(Rows showing where targets appear)
[Start]

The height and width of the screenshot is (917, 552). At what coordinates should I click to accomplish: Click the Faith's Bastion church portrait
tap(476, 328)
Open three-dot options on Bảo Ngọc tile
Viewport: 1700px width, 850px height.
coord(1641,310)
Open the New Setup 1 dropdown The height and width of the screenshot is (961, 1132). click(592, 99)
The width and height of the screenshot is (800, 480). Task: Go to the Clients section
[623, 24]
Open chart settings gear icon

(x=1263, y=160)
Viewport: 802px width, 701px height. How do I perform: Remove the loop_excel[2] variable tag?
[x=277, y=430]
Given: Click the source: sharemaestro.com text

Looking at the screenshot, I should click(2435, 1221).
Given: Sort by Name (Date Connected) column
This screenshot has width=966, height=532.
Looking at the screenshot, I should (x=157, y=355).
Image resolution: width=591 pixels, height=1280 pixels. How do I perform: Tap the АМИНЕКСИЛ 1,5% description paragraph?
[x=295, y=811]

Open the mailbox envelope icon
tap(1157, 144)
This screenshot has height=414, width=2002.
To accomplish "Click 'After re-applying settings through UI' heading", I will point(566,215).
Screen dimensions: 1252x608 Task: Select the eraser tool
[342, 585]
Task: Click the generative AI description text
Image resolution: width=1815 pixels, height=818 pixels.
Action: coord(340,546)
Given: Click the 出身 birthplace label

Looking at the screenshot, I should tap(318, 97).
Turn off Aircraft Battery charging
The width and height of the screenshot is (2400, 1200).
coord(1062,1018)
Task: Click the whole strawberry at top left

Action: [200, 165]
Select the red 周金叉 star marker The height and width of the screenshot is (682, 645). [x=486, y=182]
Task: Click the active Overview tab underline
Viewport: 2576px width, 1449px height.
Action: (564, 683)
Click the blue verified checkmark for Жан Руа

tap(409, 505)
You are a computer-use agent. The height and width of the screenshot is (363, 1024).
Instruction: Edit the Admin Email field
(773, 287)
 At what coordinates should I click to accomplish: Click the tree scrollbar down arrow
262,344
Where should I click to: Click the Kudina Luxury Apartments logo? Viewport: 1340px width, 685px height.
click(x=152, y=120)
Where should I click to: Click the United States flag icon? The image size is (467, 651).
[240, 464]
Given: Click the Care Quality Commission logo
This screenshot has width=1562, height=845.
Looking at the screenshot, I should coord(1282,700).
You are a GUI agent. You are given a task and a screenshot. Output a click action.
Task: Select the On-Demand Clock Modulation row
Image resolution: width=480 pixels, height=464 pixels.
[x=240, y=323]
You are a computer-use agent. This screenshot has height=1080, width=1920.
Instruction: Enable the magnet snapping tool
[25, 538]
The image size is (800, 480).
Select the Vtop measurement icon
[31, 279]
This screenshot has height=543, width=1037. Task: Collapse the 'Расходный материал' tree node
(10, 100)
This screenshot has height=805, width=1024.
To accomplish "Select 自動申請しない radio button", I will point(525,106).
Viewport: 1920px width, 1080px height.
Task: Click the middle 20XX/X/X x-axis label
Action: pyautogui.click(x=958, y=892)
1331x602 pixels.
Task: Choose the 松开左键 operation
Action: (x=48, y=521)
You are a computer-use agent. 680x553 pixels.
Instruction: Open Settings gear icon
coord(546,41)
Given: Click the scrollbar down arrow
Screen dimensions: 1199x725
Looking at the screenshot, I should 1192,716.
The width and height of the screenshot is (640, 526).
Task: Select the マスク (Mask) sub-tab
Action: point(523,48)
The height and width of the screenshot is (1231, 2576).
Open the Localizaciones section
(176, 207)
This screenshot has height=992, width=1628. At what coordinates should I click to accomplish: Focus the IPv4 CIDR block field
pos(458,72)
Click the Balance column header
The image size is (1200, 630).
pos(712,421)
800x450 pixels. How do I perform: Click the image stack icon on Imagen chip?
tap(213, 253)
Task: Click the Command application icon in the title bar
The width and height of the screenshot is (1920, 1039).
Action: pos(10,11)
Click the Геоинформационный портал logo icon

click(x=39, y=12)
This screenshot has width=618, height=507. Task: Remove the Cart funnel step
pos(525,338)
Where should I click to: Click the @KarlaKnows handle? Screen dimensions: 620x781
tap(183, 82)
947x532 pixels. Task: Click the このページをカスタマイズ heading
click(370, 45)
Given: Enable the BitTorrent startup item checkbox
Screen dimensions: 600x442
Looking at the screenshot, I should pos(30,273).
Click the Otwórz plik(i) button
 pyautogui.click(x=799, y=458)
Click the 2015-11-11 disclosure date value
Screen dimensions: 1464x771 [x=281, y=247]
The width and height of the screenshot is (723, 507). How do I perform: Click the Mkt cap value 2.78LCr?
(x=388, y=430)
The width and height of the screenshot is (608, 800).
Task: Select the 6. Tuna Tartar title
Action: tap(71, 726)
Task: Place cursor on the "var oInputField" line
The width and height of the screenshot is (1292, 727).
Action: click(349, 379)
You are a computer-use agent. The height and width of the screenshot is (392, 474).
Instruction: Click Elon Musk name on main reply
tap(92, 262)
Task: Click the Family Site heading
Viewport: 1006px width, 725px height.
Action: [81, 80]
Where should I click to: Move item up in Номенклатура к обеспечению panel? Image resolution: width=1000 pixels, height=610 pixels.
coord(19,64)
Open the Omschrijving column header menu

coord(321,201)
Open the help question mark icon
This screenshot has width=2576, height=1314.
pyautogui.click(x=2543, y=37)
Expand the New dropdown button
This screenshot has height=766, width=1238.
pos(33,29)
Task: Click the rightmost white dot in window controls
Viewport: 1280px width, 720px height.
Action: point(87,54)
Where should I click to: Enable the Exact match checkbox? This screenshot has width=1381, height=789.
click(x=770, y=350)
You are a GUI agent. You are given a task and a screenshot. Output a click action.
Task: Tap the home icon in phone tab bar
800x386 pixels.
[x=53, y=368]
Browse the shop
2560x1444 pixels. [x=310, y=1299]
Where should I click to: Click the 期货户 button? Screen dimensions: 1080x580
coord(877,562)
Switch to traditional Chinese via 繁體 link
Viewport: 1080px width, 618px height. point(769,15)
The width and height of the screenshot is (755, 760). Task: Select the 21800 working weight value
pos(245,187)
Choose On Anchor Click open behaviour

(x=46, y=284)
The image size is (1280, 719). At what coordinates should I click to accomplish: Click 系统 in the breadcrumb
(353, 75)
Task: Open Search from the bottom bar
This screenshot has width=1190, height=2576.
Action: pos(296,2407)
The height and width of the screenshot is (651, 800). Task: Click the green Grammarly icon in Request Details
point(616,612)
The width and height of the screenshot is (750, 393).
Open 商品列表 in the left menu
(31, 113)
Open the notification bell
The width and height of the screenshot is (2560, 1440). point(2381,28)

[End]

GOAL:
Rewrite everything in the material from "This screenshot has height=992, width=1628." down to "Screen dimensions: 1464x771 [x=281, y=247]", replacing "checkbox" with "toggle" and keeping every other part the same.

ANSWER TO THIS TASK:
This screenshot has height=992, width=1628. At what coordinates should I click to accomplish: Focus the IPv4 CIDR block field
pos(458,72)
Click the Balance column header
The image size is (1200, 630).
pos(712,421)
800x450 pixels. How do I perform: Click the image stack icon on Imagen chip?
tap(213, 253)
Task: Click the Command application icon in the title bar
The width and height of the screenshot is (1920, 1039).
Action: pos(10,11)
Click the Геоинформационный портал logo icon

click(x=39, y=12)
This screenshot has width=618, height=507. Task: Remove the Cart funnel step
pos(525,338)
Where should I click to: Click the @KarlaKnows handle? Screen dimensions: 620x781
tap(183, 82)
947x532 pixels. Task: Click the このページをカスタマイズ heading
click(370, 45)
Given: Enable the BitTorrent startup item toggle
Screen dimensions: 600x442
Looking at the screenshot, I should pos(30,273).
Click the Otwórz plik(i) button
 pyautogui.click(x=799, y=458)
Click the 2015-11-11 disclosure date value
Screen dimensions: 1464x771 [x=281, y=247]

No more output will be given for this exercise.